WHAT IS EXPECTED |
Look below for the line containing "Task: Click the Denali"; from there, print each line exactly up to and including the line containing "Click the code icon next to DOM Ready", and stop.
*** THE DATA Section Begins ***
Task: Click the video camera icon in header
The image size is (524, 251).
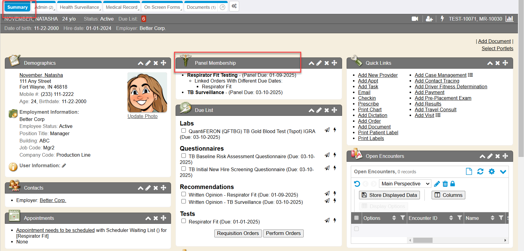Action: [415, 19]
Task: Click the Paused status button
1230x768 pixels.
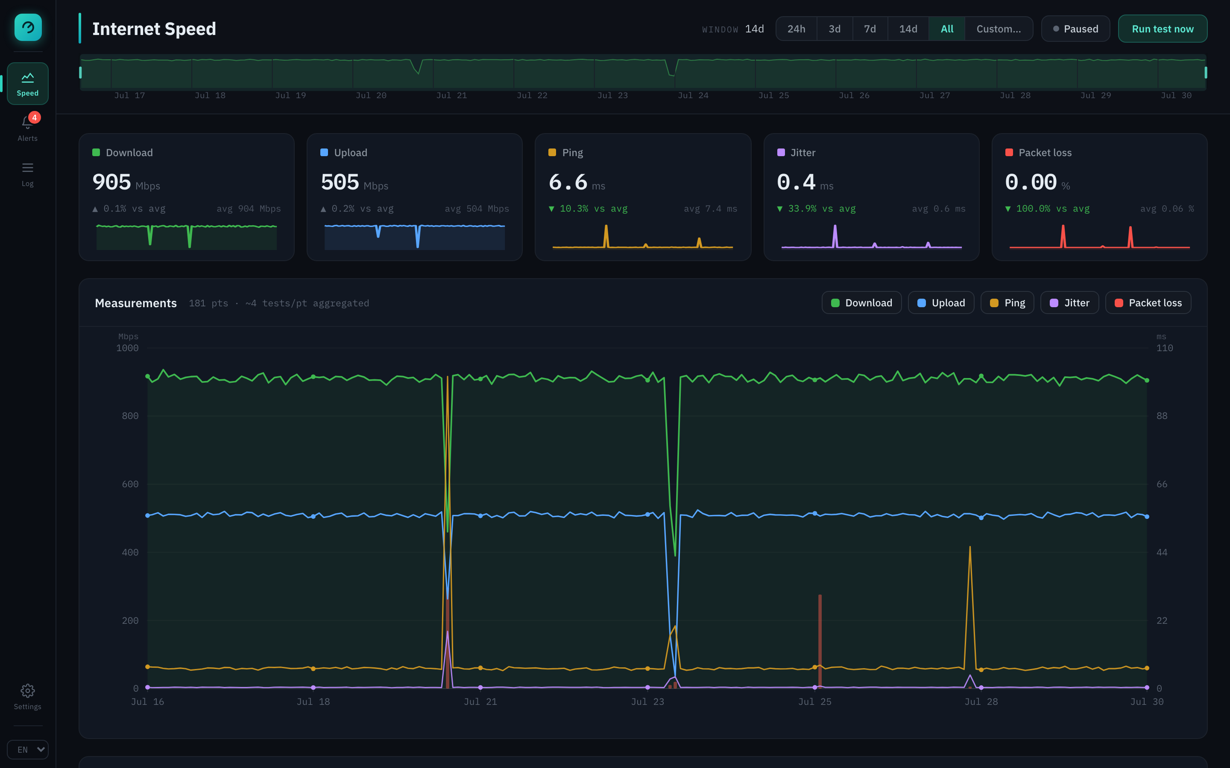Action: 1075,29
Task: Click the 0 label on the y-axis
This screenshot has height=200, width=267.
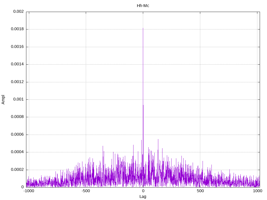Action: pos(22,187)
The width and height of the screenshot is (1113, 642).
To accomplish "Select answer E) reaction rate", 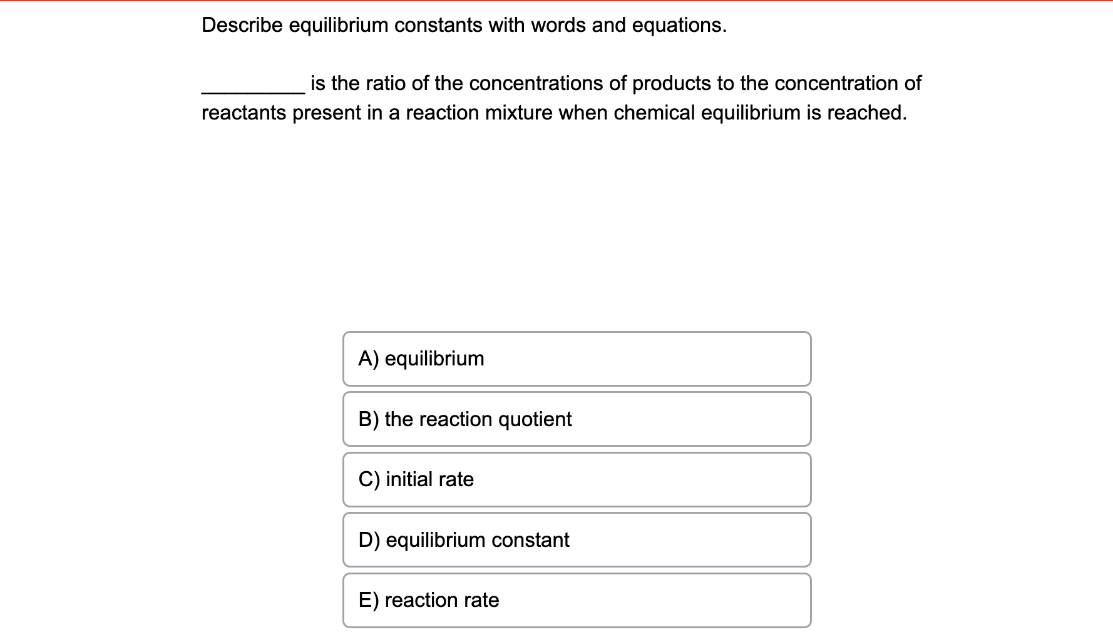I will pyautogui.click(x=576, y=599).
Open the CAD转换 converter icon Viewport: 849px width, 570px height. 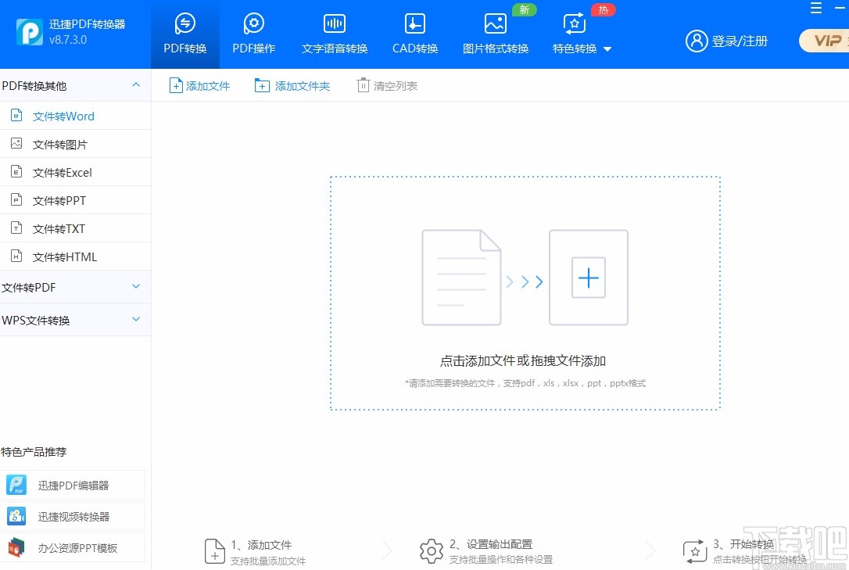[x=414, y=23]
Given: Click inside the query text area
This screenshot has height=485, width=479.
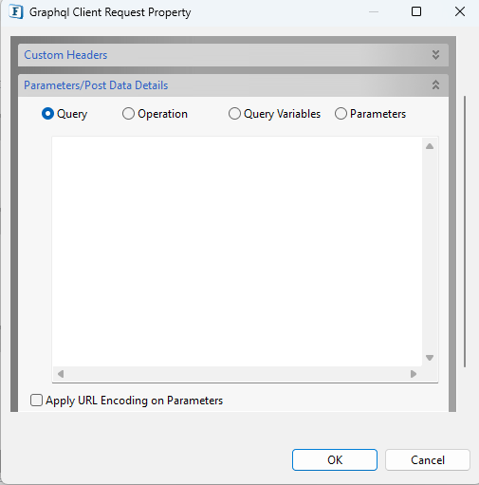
*** THE DATA Section Ends ***
*** THE DATA Section Begins ***
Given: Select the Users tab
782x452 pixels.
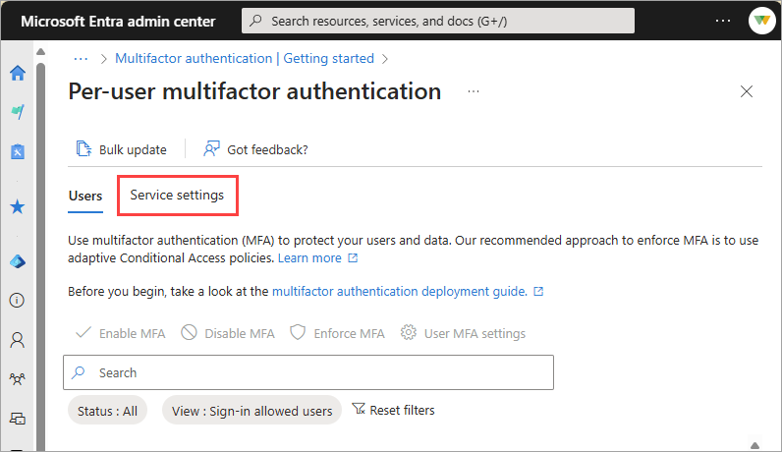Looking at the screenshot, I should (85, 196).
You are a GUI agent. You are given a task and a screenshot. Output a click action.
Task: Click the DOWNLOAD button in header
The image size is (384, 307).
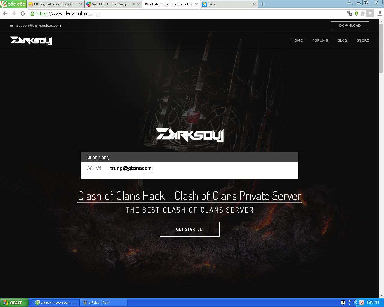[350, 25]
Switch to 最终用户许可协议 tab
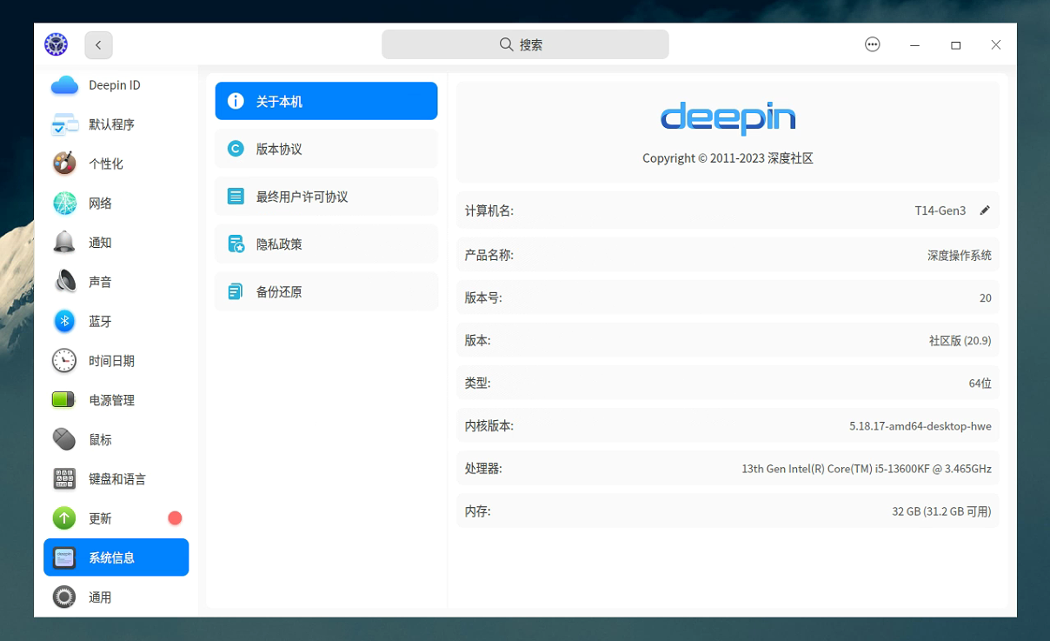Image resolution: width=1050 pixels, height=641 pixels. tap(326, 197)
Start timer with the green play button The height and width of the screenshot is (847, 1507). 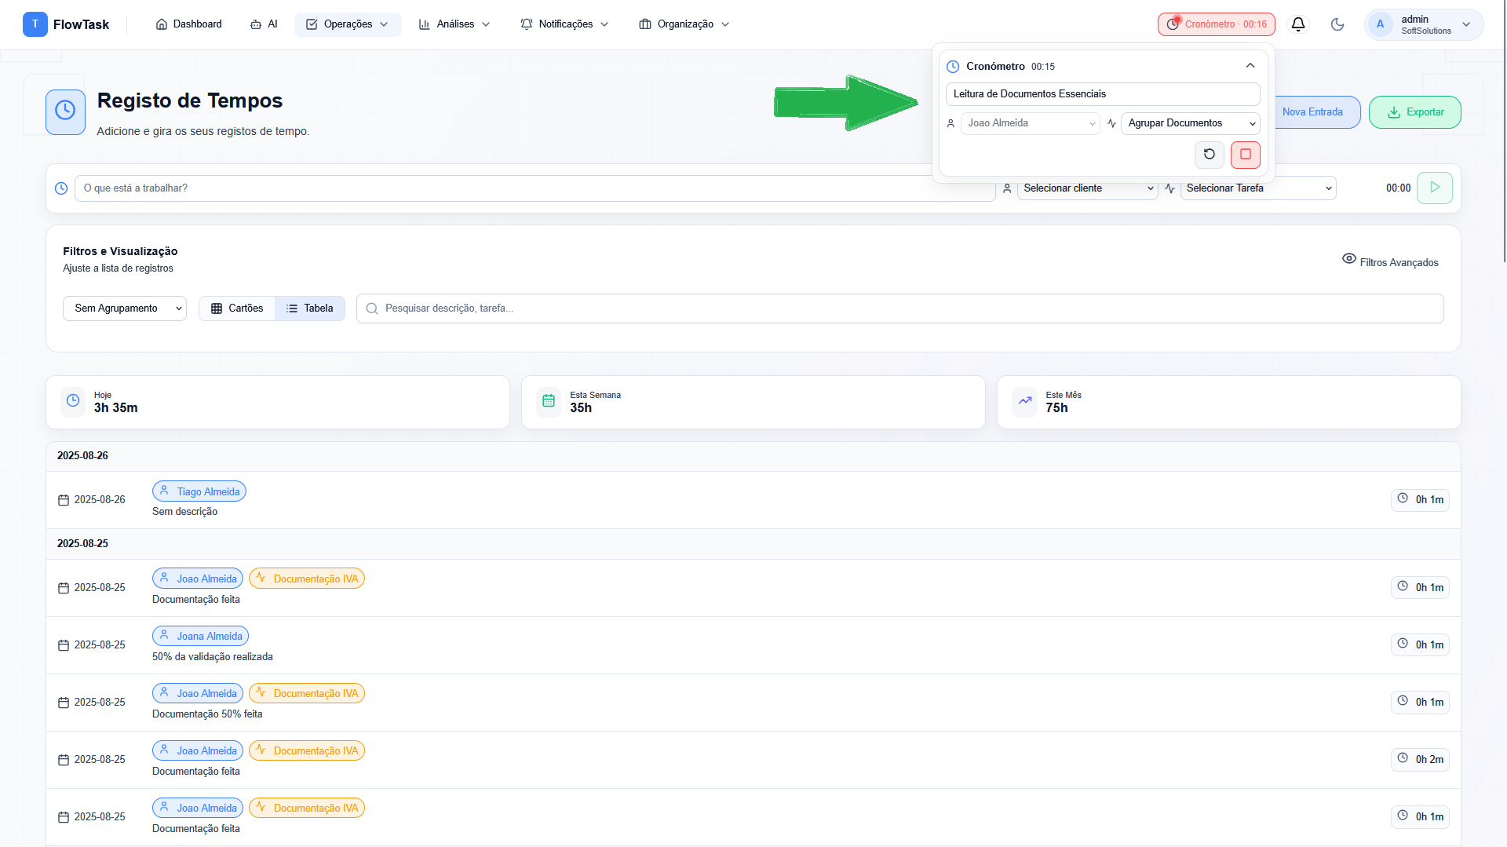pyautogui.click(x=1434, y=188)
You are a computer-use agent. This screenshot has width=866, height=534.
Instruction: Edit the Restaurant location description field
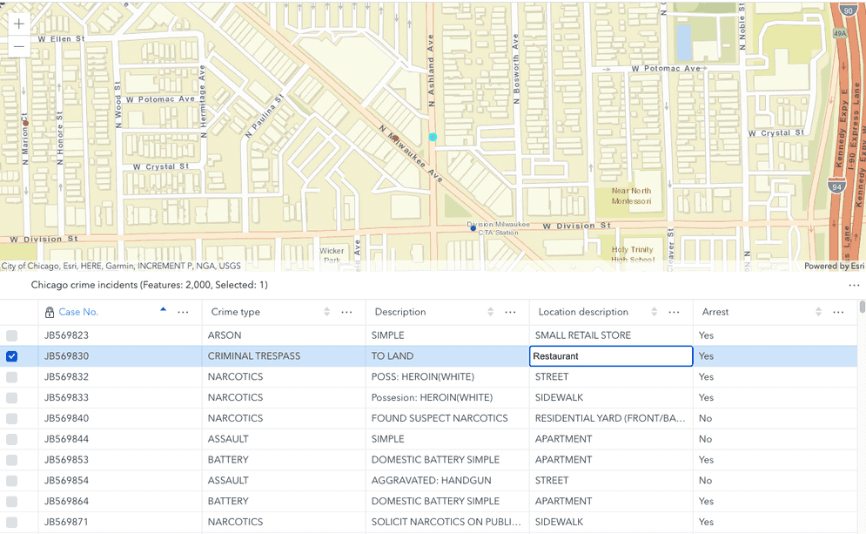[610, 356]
*** THE DATA Section Ends ***
*** THE DATA Section Begins ***
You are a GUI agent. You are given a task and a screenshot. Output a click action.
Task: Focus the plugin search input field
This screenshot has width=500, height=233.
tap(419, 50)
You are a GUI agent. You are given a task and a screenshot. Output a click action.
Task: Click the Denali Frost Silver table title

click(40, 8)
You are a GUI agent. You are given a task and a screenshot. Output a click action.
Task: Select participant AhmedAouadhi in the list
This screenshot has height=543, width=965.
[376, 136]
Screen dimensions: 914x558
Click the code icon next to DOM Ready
*** THE DATA Section Ends ***
ANSWER BOX |
Task: Click the Denali Frost Silver table title

click(40, 8)
You are a GUI agent. You are given a task and a screenshot. Output a click action.
Task: Select participant AhmedAouadhi in the list
This screenshot has height=543, width=965.
[376, 136]
Screen dimensions: 914x558
Click the code icon next to DOM Ready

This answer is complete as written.